▸ Yönergeler
• 1. Ermenistan-Rusya ilişkilerine dair metnin "Paşinyan’ın, Rusya’nın Kafkasya’da" ile "barış güçleri görevlendirilmişti." arasındaki kısmını (ikisi de dahil), "eski Sovyet cumhuriyetleri" yerine "eski Sovyet ülkeleri" yazarak düzenleyin.
• 2. Ermenistan-Rusya ilişkilerine dair metne göre şu soruları yanıtlayın:
(a) Paşinyan, Rusya'yı hangi konudaki yetersizliği nedeniyle eleştiriyor?
(b) Ermenistan'ın nüfusu kaç olarak veriliyor?
(c) Ermenistan'ın 2020'de Azerbaycan güçlerine karşı yürüttüğü savaş kaç gün sürdü?

▸ Seçilen Metin
* * * *
Paşinyan’ın, Rusya’nın Kafkasya’da asayişi sağlama konusundaki yetersizliğine yönelik alışılmadık derecede sert eleştirisi, Kremlin’in, Moskova’nın bir zamanlar hakimiyet alanı olarak gördüğü eski Sovyet cumhuriyetleri üzerindeki nüfuzunu -ve bir zamanlar sahip olduğu süper güç statüsünü- yitirdiği duygusunu daha da güçlendiriyor.
Erivan’ın yaşadığı hayal kırıklığı, SSCB’nin çöküşünden sonra demiryollarının, enerji sektörünün ve hatta sınırlarının kontrolünün çoğunu Rusya’ya devretmiş olan 2,8 milyon nüfuslu Ermenistan için önemli bir dönüm noktası olabilir.
Ermenistan, 2020’de Azerbaycan güçlerine karşı 44 günlük bir savaş yürüttüğünde, ateşkesi korumak için Rus barış güçleri görevlendirilmişti.
* * * *
▸ Sağlanan Veriler
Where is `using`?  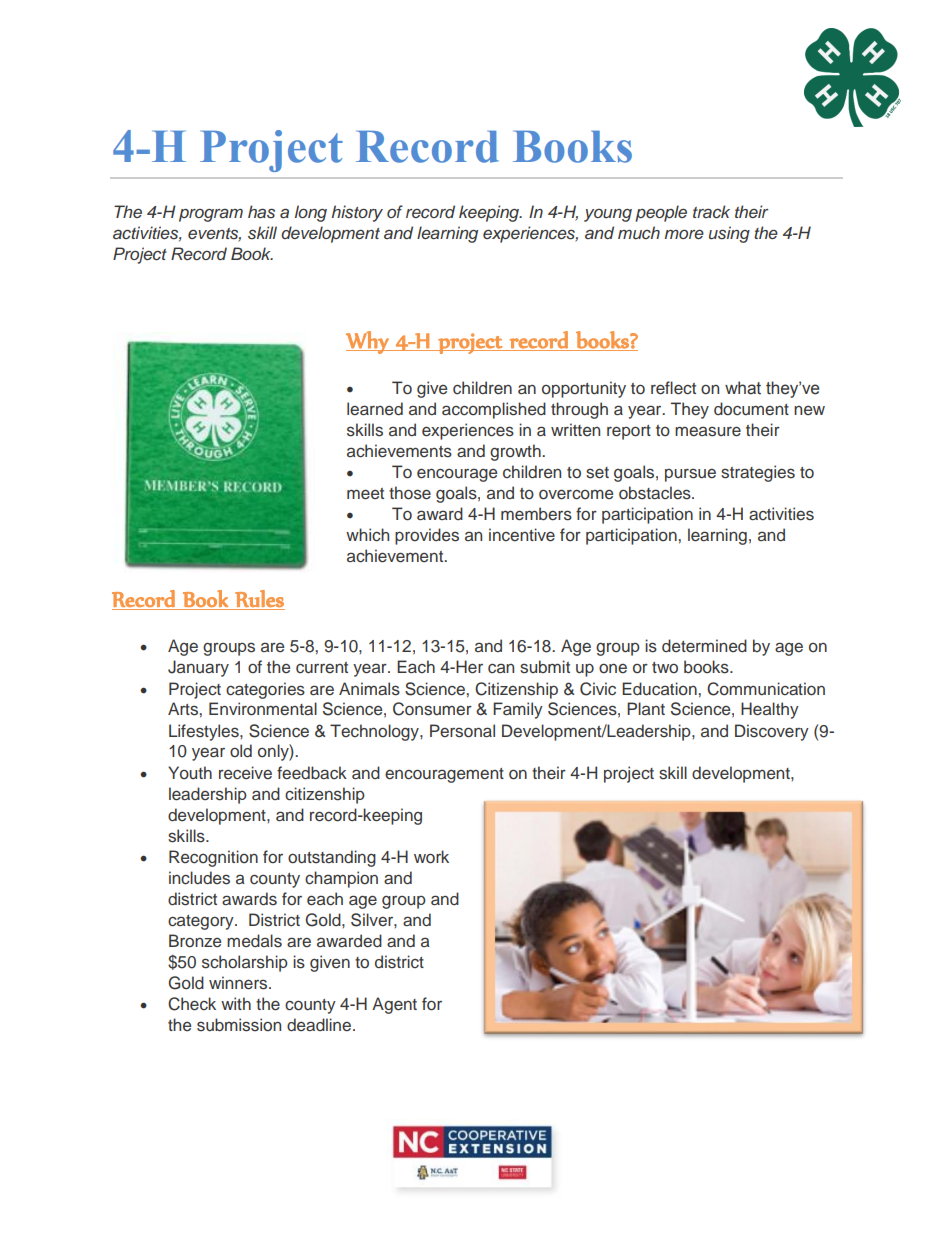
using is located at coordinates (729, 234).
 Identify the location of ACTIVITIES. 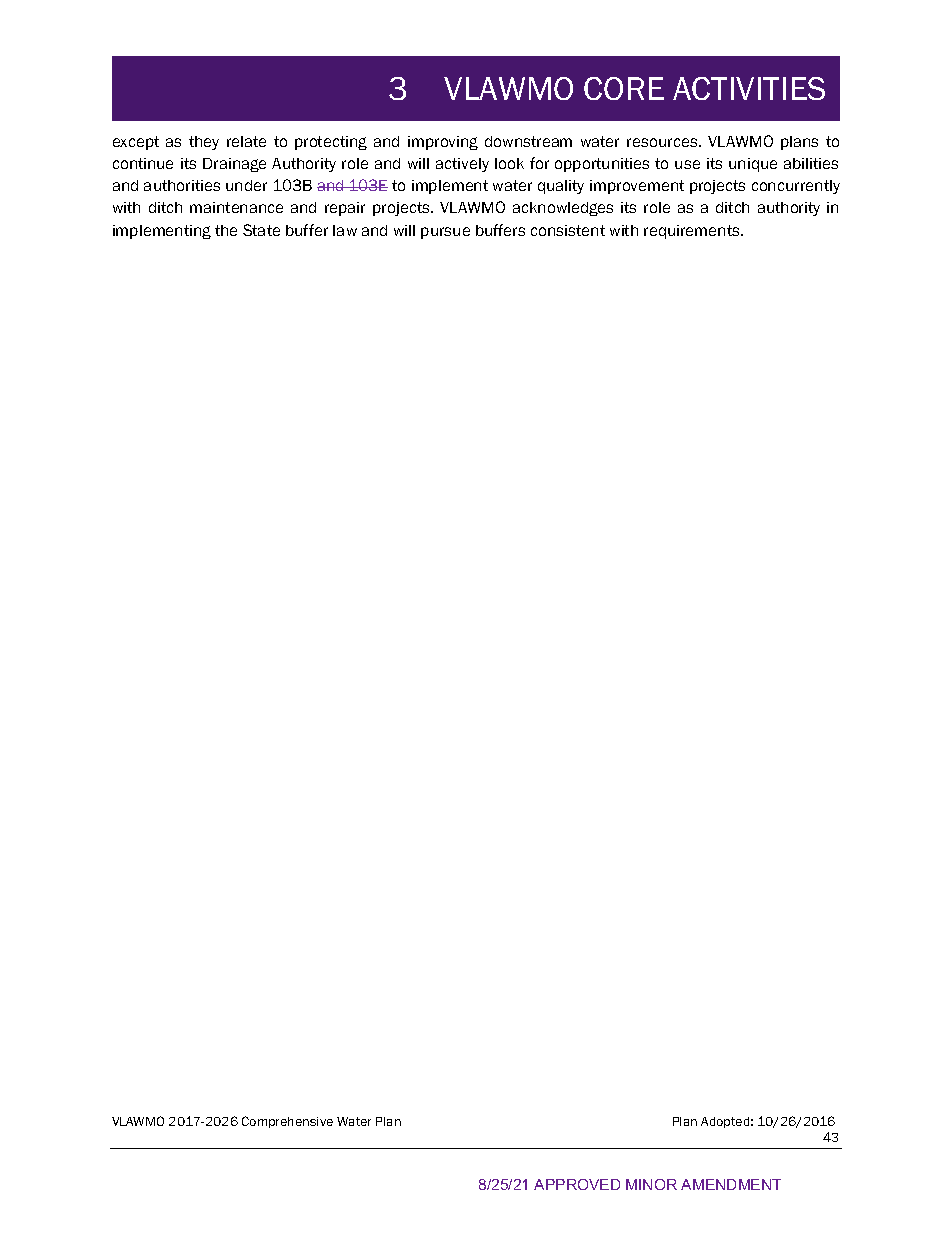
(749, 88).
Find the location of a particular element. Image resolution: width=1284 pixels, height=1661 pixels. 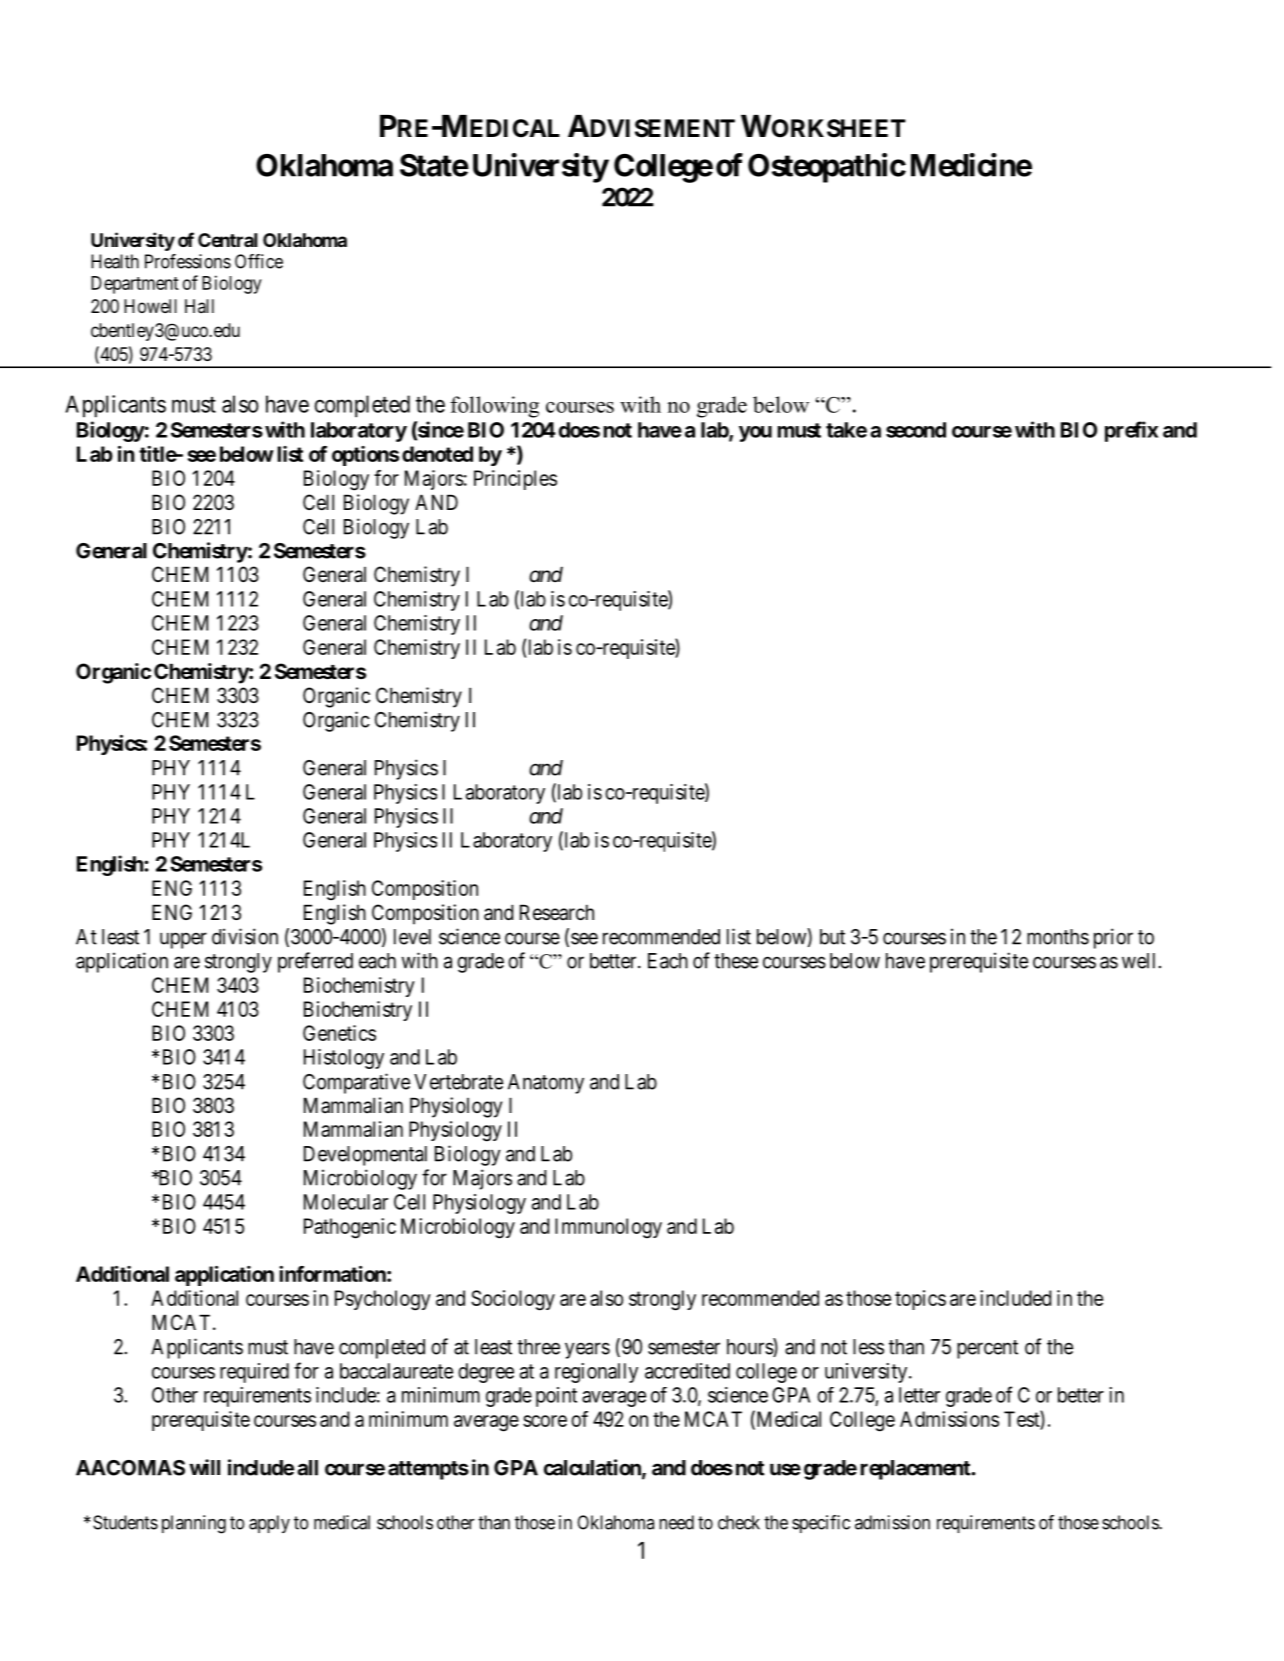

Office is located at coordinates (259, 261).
* * * *
▸ Görevlere Göre Yanıtlar
• 1.
Paşinyan’ın, Rusya’nın Kafkasya’da asayişi sağlama konusundaki yetersizliğine yönelik alışılmadık derecede sert eleştirisi, Kremlin’in, Moskova’nın bir zamanlar hakimiyet alanı olarak gördüğü eski Sovyet ülkeleri üzerindeki nüfuzunu -ve bir zamanlar sahip olduğu süper güç statüsünü- yitirdiği duygusunu daha da güçlendiriyor.
Erivan’ın yaşadığı hayal kırıklığı, SSCB’nin çöküşünden sonra demiryollarının, enerji sektörünün ve hatta sınırlarının kontrolünün çoğunu Rusya’ya devretmiş olan 2,8 milyon nüfuslu Ermenistan için önemli bir dönüm noktası olabilir.
Ermenistan, 2020’de Azerbaycan güçlerine karşı 44 günlük bir savaş yürüttüğünde, ateşkesi korumak için Rus barış güçleri görevlendirilmişti.

• 2.
(a) Kafkasya'da asayişi sağlama konusundaki yetersizliği nedeniyle.
(b) 2,8 milyon.
(c) 44 gün.